TASK INPUTS Block Start

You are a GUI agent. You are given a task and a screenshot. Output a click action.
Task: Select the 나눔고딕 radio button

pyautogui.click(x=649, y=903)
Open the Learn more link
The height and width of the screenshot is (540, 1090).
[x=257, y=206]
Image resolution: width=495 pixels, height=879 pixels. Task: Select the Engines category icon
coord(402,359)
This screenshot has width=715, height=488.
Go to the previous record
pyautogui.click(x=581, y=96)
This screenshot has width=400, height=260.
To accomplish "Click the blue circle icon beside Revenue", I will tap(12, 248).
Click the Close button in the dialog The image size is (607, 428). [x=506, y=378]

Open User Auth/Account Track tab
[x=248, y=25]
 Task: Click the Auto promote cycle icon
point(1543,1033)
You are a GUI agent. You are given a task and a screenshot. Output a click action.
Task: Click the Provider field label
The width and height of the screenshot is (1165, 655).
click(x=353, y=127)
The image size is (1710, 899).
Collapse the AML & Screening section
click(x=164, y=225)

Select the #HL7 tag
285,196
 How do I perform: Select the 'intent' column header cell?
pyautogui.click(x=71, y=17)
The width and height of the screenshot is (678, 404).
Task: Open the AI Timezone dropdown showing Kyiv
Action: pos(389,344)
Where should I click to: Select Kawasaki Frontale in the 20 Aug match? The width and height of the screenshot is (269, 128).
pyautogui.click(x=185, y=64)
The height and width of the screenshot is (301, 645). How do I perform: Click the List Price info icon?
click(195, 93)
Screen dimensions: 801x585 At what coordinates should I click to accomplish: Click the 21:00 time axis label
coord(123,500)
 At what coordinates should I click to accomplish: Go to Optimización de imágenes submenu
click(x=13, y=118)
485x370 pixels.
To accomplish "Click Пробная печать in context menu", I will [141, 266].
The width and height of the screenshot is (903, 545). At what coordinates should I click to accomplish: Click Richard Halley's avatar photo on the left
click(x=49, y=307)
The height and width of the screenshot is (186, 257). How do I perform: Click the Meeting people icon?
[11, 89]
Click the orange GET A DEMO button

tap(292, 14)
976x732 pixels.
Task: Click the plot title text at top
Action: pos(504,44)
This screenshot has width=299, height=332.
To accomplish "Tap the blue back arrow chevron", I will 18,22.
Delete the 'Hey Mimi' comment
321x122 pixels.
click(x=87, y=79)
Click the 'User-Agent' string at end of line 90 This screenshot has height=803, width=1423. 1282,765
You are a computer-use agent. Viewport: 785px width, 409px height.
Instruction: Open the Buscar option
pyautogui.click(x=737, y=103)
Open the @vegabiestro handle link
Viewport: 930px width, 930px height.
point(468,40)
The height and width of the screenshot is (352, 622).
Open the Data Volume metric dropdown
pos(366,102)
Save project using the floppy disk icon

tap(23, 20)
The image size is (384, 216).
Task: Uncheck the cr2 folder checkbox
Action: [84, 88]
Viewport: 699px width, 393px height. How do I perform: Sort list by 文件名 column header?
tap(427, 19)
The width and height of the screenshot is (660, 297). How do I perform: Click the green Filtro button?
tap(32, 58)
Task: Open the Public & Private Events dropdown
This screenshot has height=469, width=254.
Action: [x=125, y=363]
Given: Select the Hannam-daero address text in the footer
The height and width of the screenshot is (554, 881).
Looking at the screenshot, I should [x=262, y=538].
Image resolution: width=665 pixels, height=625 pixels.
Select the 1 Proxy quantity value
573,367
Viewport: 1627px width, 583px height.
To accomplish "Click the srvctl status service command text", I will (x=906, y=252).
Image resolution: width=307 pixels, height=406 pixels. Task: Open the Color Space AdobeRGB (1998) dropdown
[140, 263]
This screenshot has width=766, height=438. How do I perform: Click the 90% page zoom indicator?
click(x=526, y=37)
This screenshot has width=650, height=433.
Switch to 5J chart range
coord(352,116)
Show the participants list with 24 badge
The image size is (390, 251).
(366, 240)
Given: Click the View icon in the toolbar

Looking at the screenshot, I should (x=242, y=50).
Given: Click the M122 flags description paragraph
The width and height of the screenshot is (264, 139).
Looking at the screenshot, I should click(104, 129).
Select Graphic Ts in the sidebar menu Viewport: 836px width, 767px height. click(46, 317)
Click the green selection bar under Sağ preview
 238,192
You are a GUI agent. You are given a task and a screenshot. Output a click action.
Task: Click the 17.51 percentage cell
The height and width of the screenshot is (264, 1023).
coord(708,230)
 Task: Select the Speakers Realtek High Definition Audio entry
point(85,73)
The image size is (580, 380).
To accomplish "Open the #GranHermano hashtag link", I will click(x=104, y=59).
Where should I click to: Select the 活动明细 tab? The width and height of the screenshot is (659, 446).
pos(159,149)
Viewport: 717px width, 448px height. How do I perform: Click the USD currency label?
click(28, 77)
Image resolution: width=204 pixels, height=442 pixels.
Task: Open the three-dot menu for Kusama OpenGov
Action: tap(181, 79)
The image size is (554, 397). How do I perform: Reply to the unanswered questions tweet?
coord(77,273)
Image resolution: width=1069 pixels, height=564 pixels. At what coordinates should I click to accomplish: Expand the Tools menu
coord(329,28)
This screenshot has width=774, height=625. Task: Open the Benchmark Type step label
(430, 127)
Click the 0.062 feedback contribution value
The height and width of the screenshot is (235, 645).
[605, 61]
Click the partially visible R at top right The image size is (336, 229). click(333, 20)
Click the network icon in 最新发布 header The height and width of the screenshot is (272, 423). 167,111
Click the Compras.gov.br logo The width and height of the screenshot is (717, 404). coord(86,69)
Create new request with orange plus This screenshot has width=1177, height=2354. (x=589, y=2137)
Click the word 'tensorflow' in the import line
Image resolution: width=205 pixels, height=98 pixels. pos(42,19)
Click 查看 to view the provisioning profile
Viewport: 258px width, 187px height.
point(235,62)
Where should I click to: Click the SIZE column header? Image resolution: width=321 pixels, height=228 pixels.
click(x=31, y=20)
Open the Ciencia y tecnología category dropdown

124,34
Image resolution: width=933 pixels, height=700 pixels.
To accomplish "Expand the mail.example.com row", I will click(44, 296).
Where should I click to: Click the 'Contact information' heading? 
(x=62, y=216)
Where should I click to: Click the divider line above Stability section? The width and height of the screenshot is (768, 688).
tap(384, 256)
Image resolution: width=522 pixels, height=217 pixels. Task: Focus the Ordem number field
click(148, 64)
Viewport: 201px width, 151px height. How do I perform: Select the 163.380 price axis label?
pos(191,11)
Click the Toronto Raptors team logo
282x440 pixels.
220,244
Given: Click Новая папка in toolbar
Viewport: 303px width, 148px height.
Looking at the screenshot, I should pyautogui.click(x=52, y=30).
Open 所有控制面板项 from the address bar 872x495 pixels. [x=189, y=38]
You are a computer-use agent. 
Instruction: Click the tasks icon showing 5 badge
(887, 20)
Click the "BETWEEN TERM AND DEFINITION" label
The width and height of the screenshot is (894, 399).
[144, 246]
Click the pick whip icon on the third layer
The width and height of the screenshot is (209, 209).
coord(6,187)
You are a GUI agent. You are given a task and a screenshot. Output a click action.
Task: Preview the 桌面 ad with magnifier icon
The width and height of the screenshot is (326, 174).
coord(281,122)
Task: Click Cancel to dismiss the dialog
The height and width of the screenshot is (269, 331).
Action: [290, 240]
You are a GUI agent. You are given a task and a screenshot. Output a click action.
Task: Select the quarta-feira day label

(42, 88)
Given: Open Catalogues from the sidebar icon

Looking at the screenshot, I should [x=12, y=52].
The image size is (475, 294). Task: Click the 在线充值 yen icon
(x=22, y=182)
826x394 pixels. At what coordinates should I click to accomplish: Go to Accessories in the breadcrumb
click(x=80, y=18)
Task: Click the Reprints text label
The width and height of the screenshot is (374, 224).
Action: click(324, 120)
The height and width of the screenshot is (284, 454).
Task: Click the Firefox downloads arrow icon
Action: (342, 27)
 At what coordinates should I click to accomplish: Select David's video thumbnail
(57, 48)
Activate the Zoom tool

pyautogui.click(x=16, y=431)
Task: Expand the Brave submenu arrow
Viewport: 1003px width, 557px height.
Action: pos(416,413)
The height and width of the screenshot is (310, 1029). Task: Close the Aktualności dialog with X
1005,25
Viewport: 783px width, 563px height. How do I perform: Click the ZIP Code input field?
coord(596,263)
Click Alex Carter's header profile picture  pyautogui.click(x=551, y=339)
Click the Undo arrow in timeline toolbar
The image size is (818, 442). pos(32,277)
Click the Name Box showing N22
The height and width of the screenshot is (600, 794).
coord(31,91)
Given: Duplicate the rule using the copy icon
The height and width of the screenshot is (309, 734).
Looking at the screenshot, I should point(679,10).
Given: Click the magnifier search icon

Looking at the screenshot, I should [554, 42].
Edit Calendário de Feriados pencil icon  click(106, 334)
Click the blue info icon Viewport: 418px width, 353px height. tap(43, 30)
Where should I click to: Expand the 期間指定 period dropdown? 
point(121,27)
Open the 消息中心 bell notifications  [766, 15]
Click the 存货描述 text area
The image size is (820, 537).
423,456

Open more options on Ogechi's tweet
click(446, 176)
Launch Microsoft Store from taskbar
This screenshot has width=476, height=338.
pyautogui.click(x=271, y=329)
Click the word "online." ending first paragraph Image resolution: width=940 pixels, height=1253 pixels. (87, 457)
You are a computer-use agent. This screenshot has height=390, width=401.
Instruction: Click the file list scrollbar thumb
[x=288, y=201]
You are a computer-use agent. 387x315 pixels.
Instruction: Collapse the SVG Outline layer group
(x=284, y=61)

TASK INPUTS Block End

- **TASK INSTRUCTIONS**:
As the answer, set down only the lines from the data above between the one holding "The width and height of the screenshot is (264, 139)." and the one holding "Click the partially", inclusive, exactly as they read.

- **SOLUTION TO THE EXERCISE**:
The width and height of the screenshot is (264, 139).
Looking at the screenshot, I should click(104, 129).
Select Graphic Ts in the sidebar menu Viewport: 836px width, 767px height. click(46, 317)
Click the green selection bar under Sağ preview
 238,192
You are a GUI agent. You are given a task and a screenshot. Output a click action.
Task: Click the 17.51 percentage cell
The height and width of the screenshot is (264, 1023).
coord(708,230)
 Task: Select the Speakers Realtek High Definition Audio entry
point(85,73)
The image size is (580, 380).
To accomplish "Open the #GranHermano hashtag link", I will click(x=104, y=59).
Where should I click to: Select the 活动明细 tab? The width and height of the screenshot is (659, 446).
pos(159,149)
Viewport: 717px width, 448px height. How do I perform: Click the USD currency label?
click(28, 77)
Image resolution: width=204 pixels, height=442 pixels.
Task: Open the three-dot menu for Kusama OpenGov
Action: tap(181, 79)
The image size is (554, 397). How do I perform: Reply to the unanswered questions tweet?
coord(77,273)
Image resolution: width=1069 pixels, height=564 pixels. At what coordinates should I click to accomplish: Expand the Tools menu
coord(329,28)
This screenshot has width=774, height=625. Task: Open the Benchmark Type step label
(430, 127)
Click the 0.062 feedback contribution value
The height and width of the screenshot is (235, 645).
[605, 61]
Click the partially visible R at top right The image size is (336, 229). click(333, 20)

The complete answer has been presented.